Stack implementation in Python 3

Question

I'm learning Python by implementing commonly used data structures. My primary language is Java, thus would like to know if I'm being Pythonic enough. Any means to better up will be appreciated.

class Node:
    def __init__(self, value=None, next=None):
        self.value = value
        self.next = next

from node import Node


class Stack:
    def __init__(self):
        self.top = None
        self.size = 0

    def push(self, item):
        curr = Node(item)
        self.size += 1
        if self.top is None:
            self.top = curr
        else:
            curr.next = self.top
            self.top = curr

    def peek(self):
        return self.top.value

    def pop(self):
        if self.top is None:
            raise Exception("Nothing to pop.")
        curr = self.top
        self.top = self.top.next
        self.size -= 1
        return curr

    def __sizeof__(self):
        return self.size

    def is_empty(self):
        return self.size == 0;

    def __str__(self):
        curr = self.top
        while curr:
            print(curr.value, end=' ')
            curr = curr.next

Answer 1

The easiest way to create Stack that I found was this:

class Stack:
    def __init__(self):
        self.stack = []
    def push(self,data):
        self.stack.append(data)
    def pop(self):
        if self.isEmpty():
            raise Exception("nothing to pop")
        return self.stack.pop(len(self.stack)-1)
    def peek(self):
        if self.isEmpty():
            raise Exception("Nothing to peek")
        return self.stack[len(self.stack)-1]
    def __sizeOf__(self):
        return len(self.stack)
    def isEmpty(self):
        return len(self.stack) == 0
    def __str__(self):
        for x in self.stack.reverse(): #Reverse list, so when printing last pushed value is first and the oldest is printed last.
            print(x)

What it does is when creating Stack Variable:

• it makes new list called stack.
• When you push something to Stack, it is added at the end of list.
• When you pop something from Stack, it is taken away form list (method pop() will not only return value from list, but also delete it)
• When you peek something from Stack, it returns last value on list without deleting it.
• When you want to check size of stack, it measures list size.
• When you want to use __str__ you print all variables from list.
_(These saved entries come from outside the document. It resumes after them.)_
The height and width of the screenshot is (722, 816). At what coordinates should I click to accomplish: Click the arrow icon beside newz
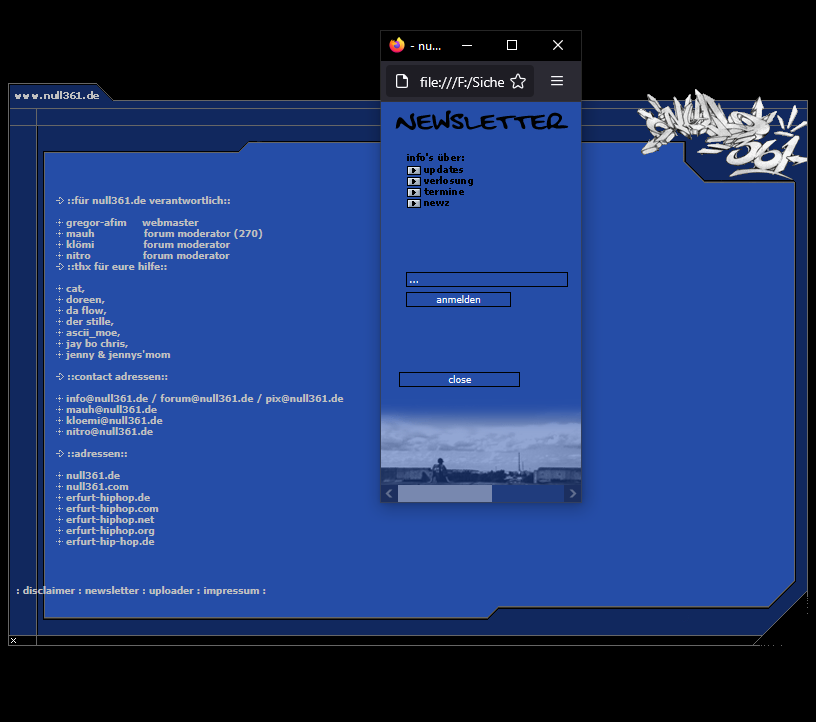coord(413,203)
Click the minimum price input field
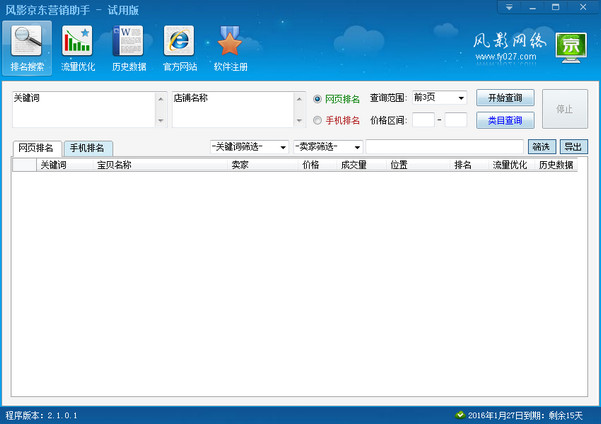601x424 pixels. 423,120
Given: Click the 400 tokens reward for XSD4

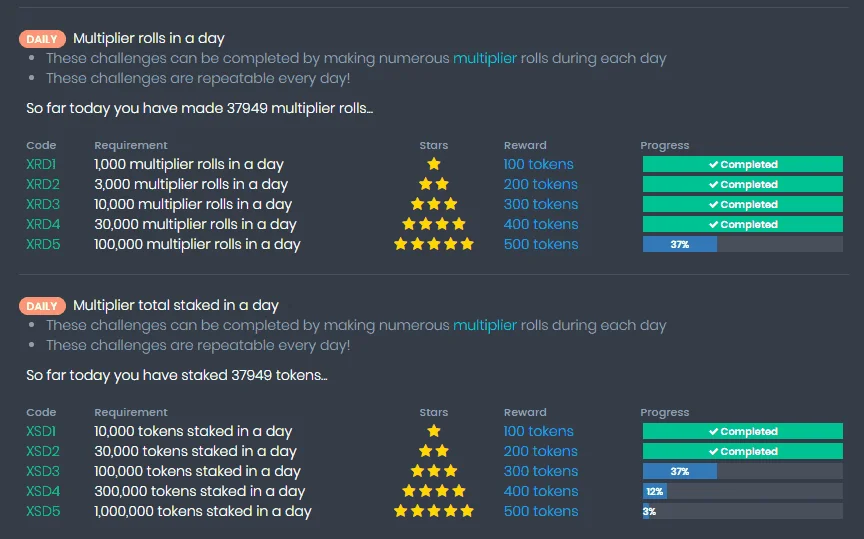Looking at the screenshot, I should [541, 491].
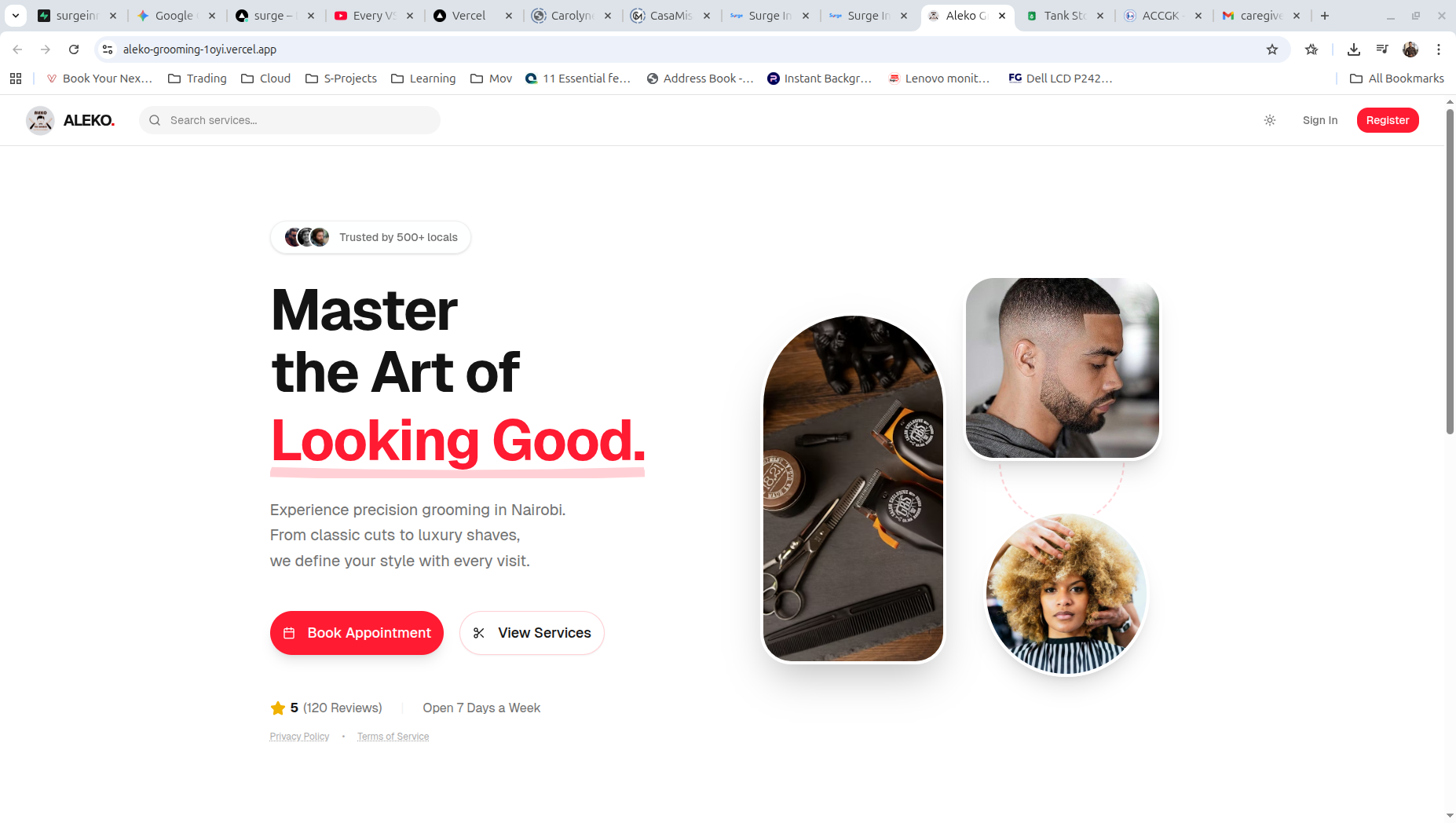1456x823 pixels.
Task: Toggle the light/dark theme sun icon
Action: pos(1270,120)
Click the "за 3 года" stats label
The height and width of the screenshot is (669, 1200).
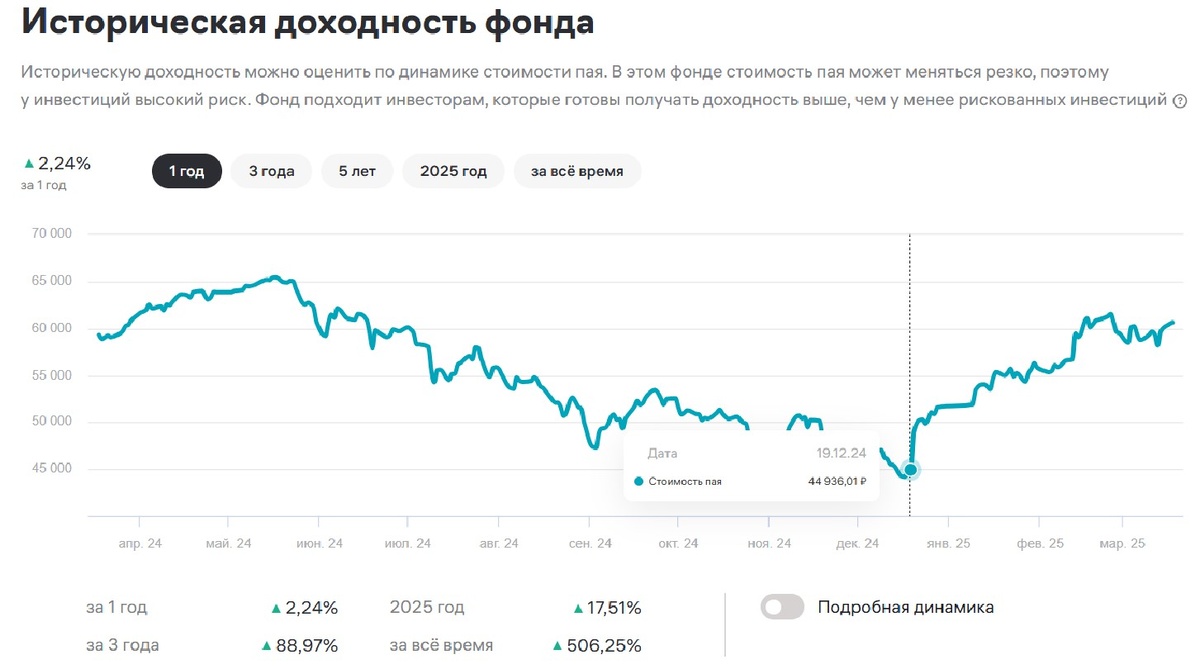[123, 644]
I have reversed the list using for x in stack:. This was done because otherwise x would be equivalent to stack[0] in first run, stack[1] in second etc. However we must not forget that stack[0] is the oldest value placed in stack, and the newest is the value with the highest index in list. Reversing the list allows to print from the newest value to the oldest.

---

A little bit more of explanation:

• self.stack.pop(len(self.stack)-1) - This code will pop last value from list. It contains -1 because length of stack is started from 1 while indexing is started from 0. Function len() returns (in this case) length of list

• if self.isEmpty(): raise Exception("Nothing to peek") - This code will run its function isEmpty() from its own class, which returns Boolean value (which is perfect for our if statement).

• self.stack[len(self.stack)-1] while using list you will use list name (in this case stack) and then index you want to access, e.g. stack[1] (will return second value in list, dont forget about 0-indexing).